One place where he can definitely show that he’s not a clone of any of his Chelsea predecessors is in terms of handling the youth and dealing with the Academy. The Blues have produced a litany of talented players in the last two decades, but only a rare few have managed to make any impact at first-team level.
With former Chelsea U18 head coach Jody Morris in tow, Lampard’s looking to change that.
“Experience is great; you can’t talk it down. It’s great to have players that have been there, that have great character, a real desire and passion for the club, and they also have a responsibility to help the younger players. The team has a really nice balance of the experienced and of the younger players [and] I want to work with those [younger] players [too]. I want to ‘dangle the carrot’. Can you work hard? Can you compete? Can you get in the team?
“[The relationship between the first-team and the academy] is important. I will work hard to make sure the communication is there, day in and day out. I’m lucky because that staff I will have will help me with that [but] I will always have my eye on the academy. It’s important. I was once that young player a very long time ago, and the one thing you want is the feeling that you can get to the first-team [...] that has to be there for you. That has to come from the top, so I have to show that. If these young players keep performing and they deserve it on merit, then they’ll be coming in to train with us. There’s a lot of hard work to do. I don’t want to make it sound easy. It will be tough, but we can try to help them.”
That’s a tricky balance of course, given the massive expectations on Chelsea from the very top, but that’s one aspect where Lampard’s playing experience at Stamford Bridge will certainly help.

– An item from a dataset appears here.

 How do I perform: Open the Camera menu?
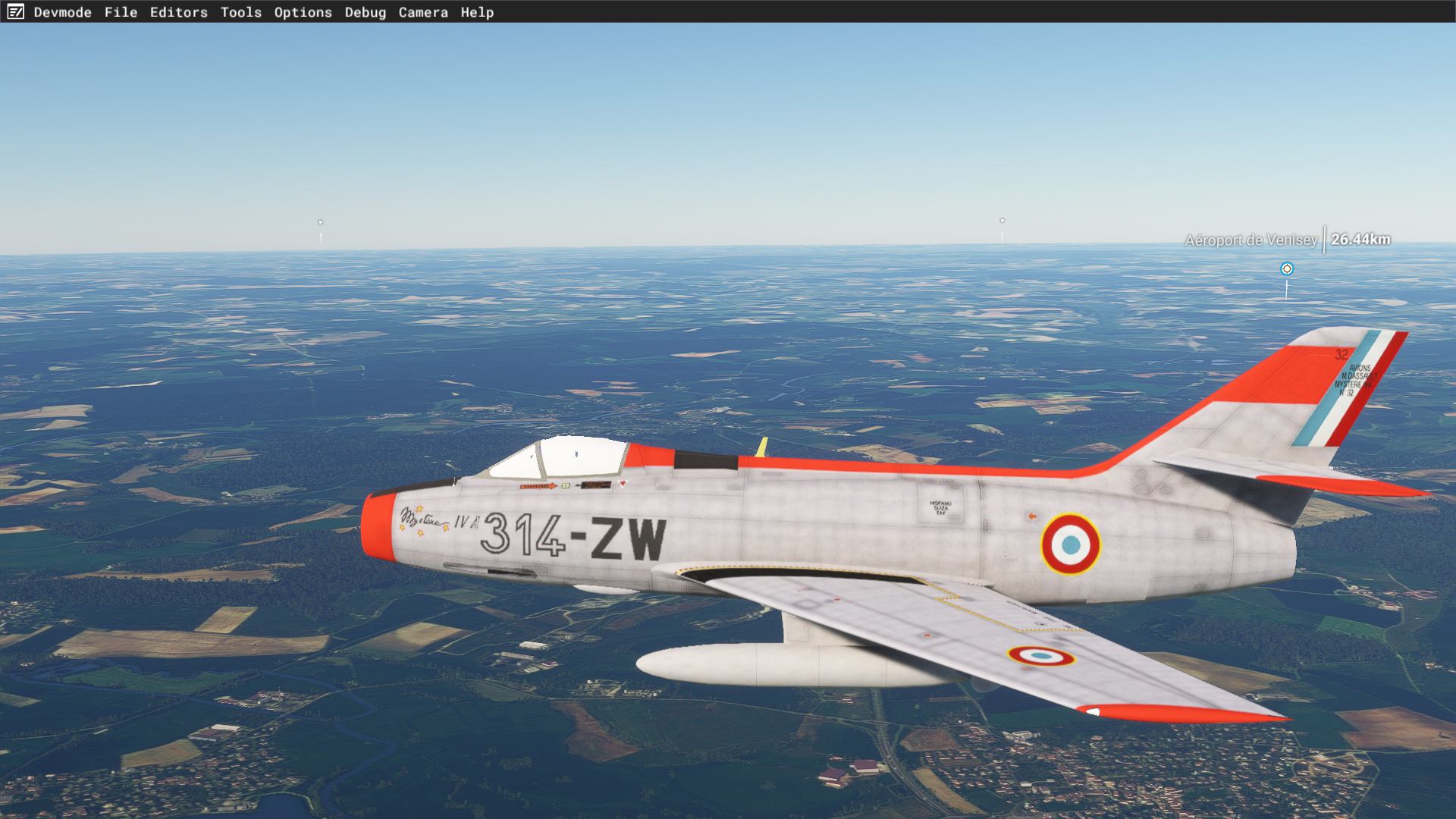point(422,12)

“Expectations at Chelsea will always remain [and] I like that. I enjoyed that as a player, the pressure of expectations. [...] The standards have to keep rising, year after year. And that’s not just on the pitch [that’s] everybody around the place and I’ll try to push that. When you are in charge, you have to push it. People go off you and your standard. And if I can show that and what I want and get that message across clearly, then hopefully we’ll do well.”
Lampard won’t be alone in this quest, with Chelsea appearing to make a concerted effort to change that paradigm and establish a long-term plan. New technical advisor Petr Čech should be of great help in that regard as well.
“I’m delighted to have Petr here. It’s fantastic for the club. [He’s] a very smart man. It was very obvious in my playing days in the dressing room that he had the intelligence, the language, the desire to learn from people around him, to speak to people, and to bring people together. He’ll want to take the club forward in the right way. And because of our relationship, I hope we can work very well together. [...] We’ve had conversations already. We have many ideas how we can keep the club moving forward.”
-Frank Lampard; source: Chelsea TV
Onwards and upwards! Let’s get to work.